France has indicated on numerous occasions that these three demands are absolute
preconditions for any agreement, and the UK seems prepared to accept these
changes.
This is despite the fact that the UK was defeated during the set-up of both the
EU President and the EU Foreign Minister. At that time, the Government clearly
saw elements of the changes that were being proposed as being against the
national interest, but, as with the original Constitution, the Government now
seems ready to accept both, and defend their inclusion.
If an EU Foreign Minister appears in the same form as the original Constitutional Treaty national vetoes in several areas of foreign policy would be abolished. The original version of the Constitution proposed that votes on policies or actions proposed by the EU Foreign Minister would not be subject to national vetoes. This would represent a substantial shift in power from member states to the EU. The UK Government strongly opposed the inclusion of majority voting on foreign policy in the old EU Constitution. Jack Straw said that this clause was "simply unacceptable", but ended up rolling over and accepting it anyway.
The EU Foreign Minister would also have an automatic right to speak on the UK’s behalf in key international meetings like the UN security council. The original version of the Constitution said that “When the Union has defined a position on a subject which is on the United Nations Security Council’s agenda, those Member States which sit on the Security Council shall request that the Union Minister for Foreign Affairs be asked to present the Union's position.” The UK asked for this to be removed, but later gave in, and allowed it to be included.
An EU President would fundamentally change the lawmaking process in Brussels. Instead of new laws being negotiated between the supranational Commission and a national head of Government (with a vested interest in protecting the rights of member states), negotiations would in future take place between one independent Brussels institution and another. Furthermore, EU federalists see the President as a stepping stone to a US-style President of Europe.

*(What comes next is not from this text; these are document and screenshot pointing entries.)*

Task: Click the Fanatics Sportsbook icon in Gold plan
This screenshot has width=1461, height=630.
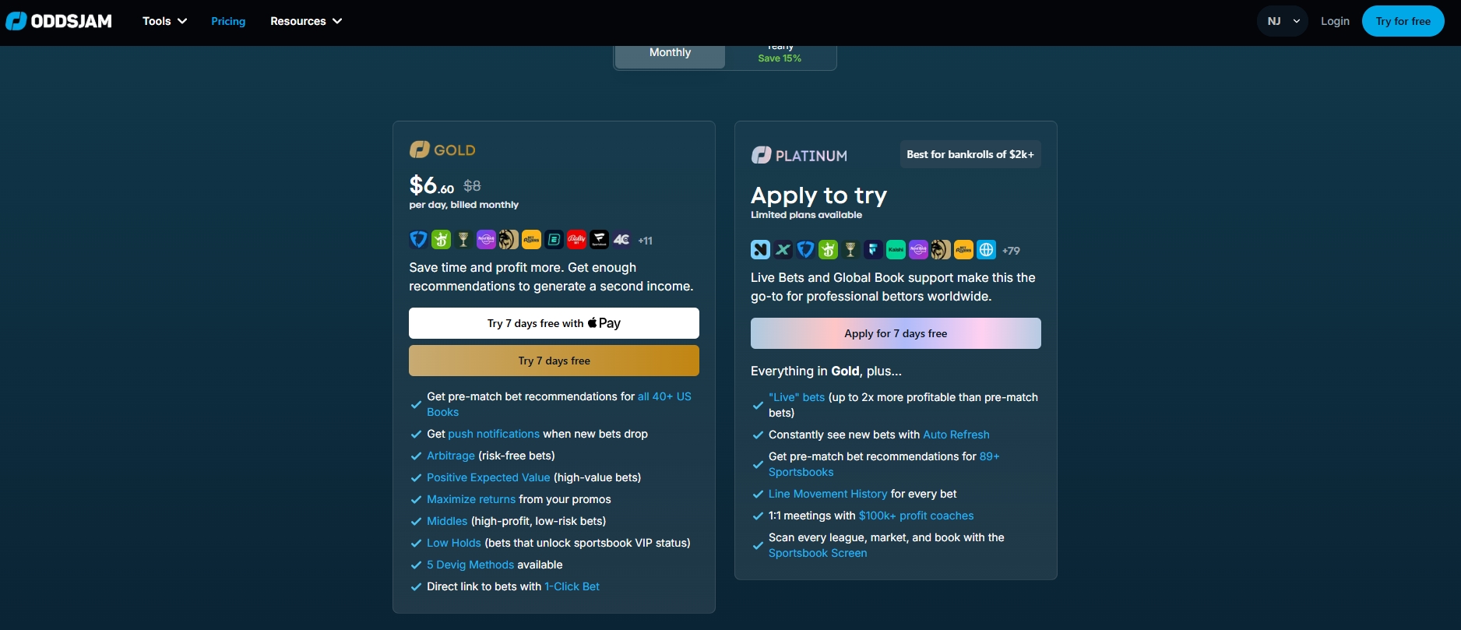Action: (x=599, y=240)
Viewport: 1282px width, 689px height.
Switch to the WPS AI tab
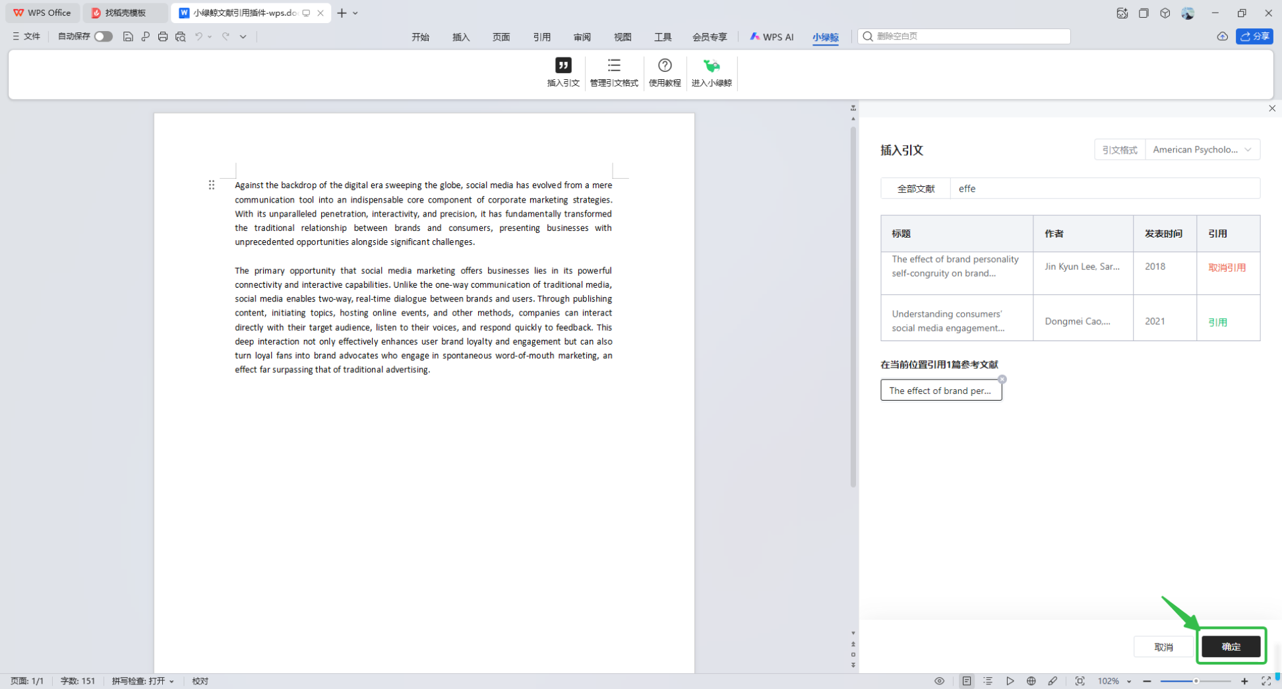(772, 37)
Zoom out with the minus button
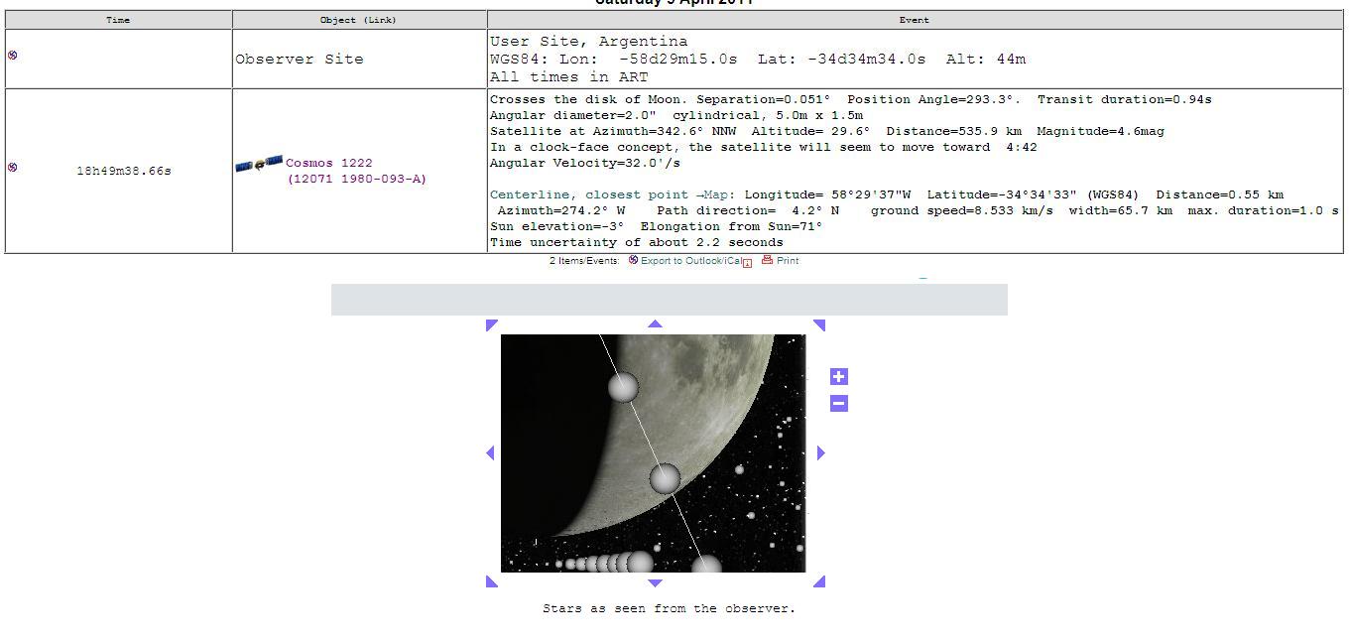1349x643 pixels. pyautogui.click(x=839, y=403)
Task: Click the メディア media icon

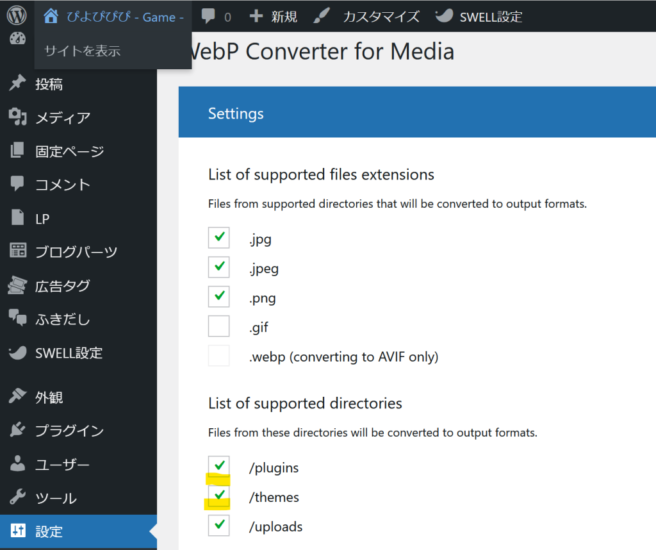Action: pos(17,117)
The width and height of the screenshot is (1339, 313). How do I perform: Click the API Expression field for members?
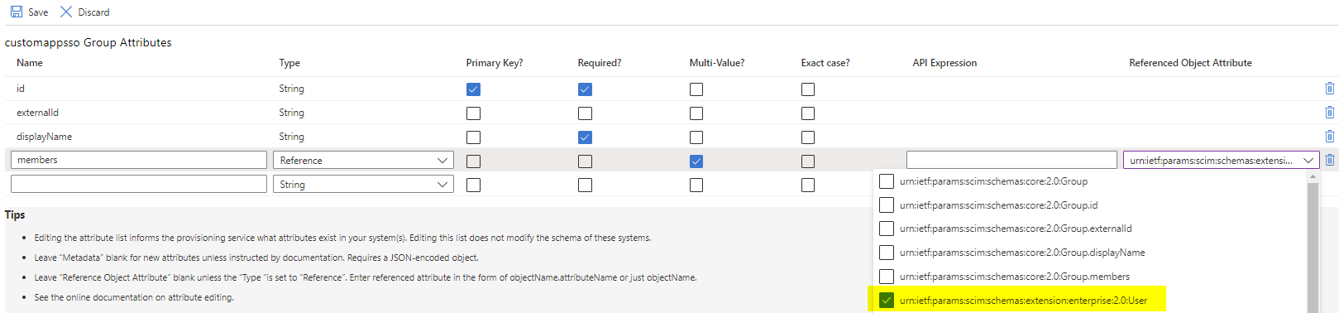click(x=1011, y=160)
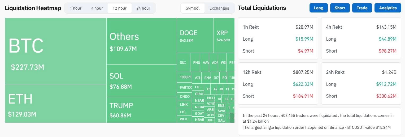Screen dimensions: 405x137
Task: Open the Trade button
Action: (362, 8)
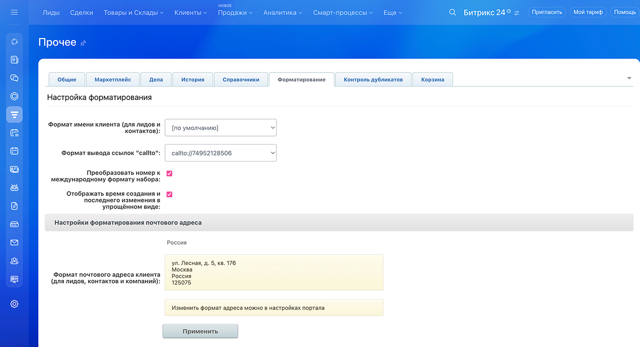The height and width of the screenshot is (347, 640).
Task: Open the settings gear icon in sidebar
Action: pyautogui.click(x=15, y=304)
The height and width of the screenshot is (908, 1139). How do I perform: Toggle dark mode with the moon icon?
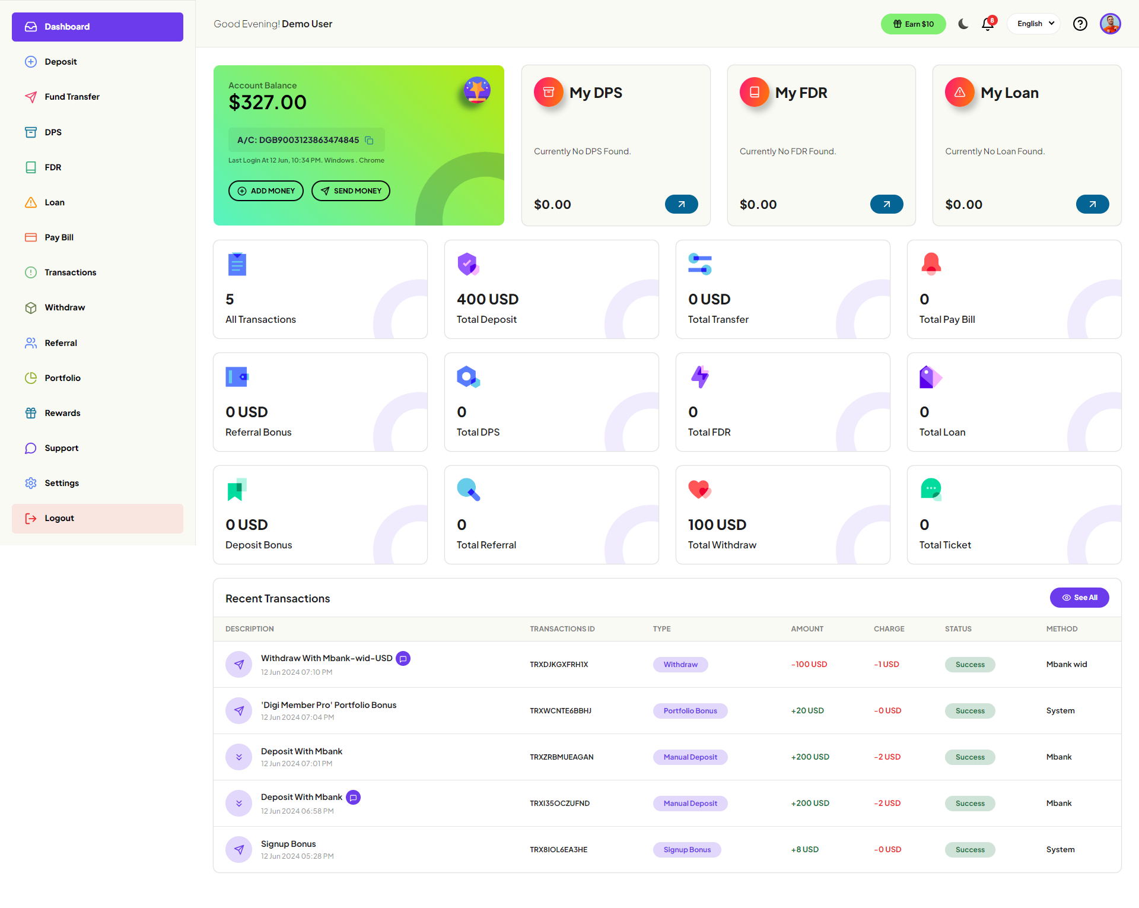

The author of the original Constitutional Treaty, Valery Giscard d’Estaing, suggested that the new President of the Council will later be merged with the President of the Commission, and be directly elected. Nicolas Sarkozy has also recently backed making the President directly elected. During the negotiations on the Constitution Jack Straw said the UK “would have preferred to have explicit separation of those two posts”. The UK Government tried to block an amendment which allows the two posts to be merged, but later gave way.
The proposed new voting system (separate from the issue of vetoes) would slash Britain’s ability to block legislation by a third; this is a clear a transfer of power. Even pro-euro groups like the Centre for European Reform have admitted that under the new system “those opposing a law would find it slightly harder to block it.”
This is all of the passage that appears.